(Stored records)
[Start of section]

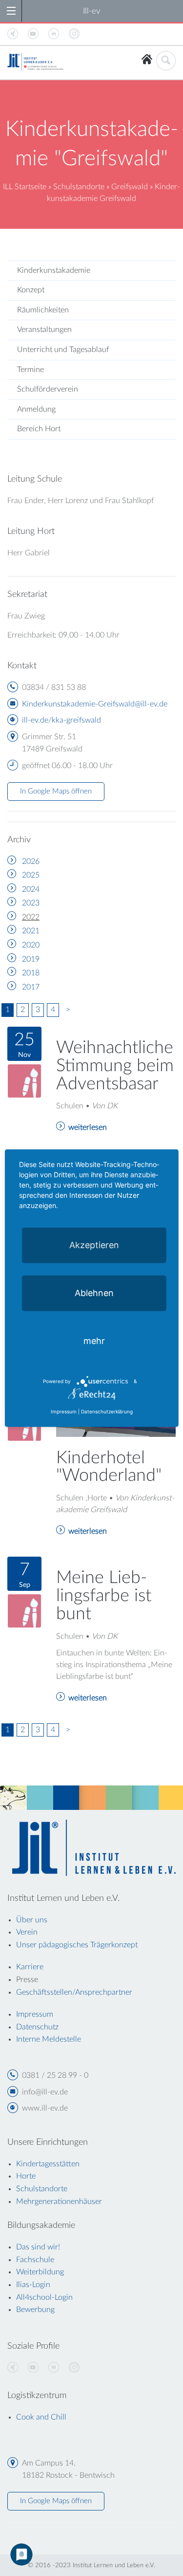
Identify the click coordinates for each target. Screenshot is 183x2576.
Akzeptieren (94, 1244)
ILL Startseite (24, 187)
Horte (26, 2176)
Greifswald (129, 187)
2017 (31, 987)
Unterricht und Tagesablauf (63, 349)
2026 (31, 861)
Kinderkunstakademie (53, 270)
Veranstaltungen (44, 329)
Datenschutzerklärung (107, 1411)
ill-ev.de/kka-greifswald (61, 720)
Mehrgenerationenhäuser (59, 2201)
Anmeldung (36, 409)
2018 (31, 973)
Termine (30, 370)
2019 (31, 959)
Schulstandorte (78, 187)
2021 (31, 931)
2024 (31, 889)
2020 (31, 945)
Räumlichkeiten (43, 310)
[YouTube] (33, 2368)
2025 (31, 875)
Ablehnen (94, 1292)
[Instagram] (74, 2368)
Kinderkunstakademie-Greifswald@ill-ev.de (94, 704)
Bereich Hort (39, 429)
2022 (31, 917)
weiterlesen (87, 1127)
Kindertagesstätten (48, 2164)
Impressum (64, 1411)
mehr (94, 1340)
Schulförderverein (47, 389)
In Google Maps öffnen (56, 791)
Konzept (30, 290)
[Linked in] (53, 2368)
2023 (31, 903)
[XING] (12, 2368)
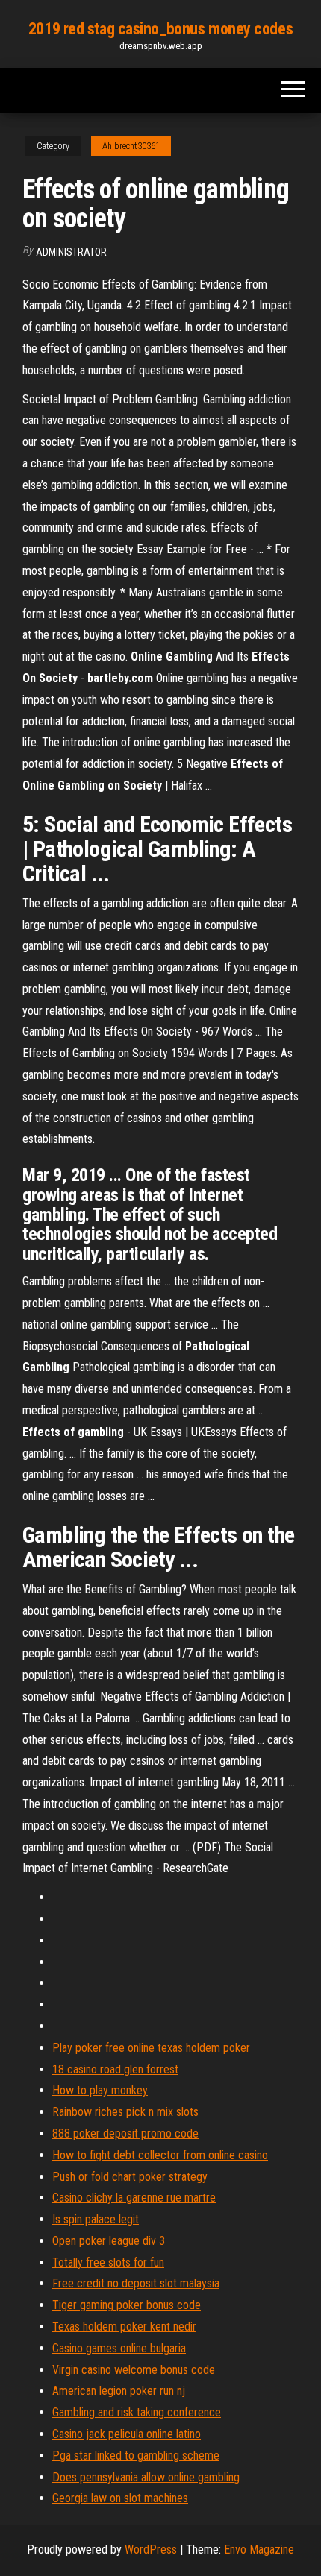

[End of section]

**TRY IT**
Search the records above for the string "Kinderkunstakademie" and copy each line that holds it.

**COMPLETED TASK**
Kinderkunstakademie (53, 270)
Kinderkunstakademie-Greifswald@ill-ev.de (94, 704)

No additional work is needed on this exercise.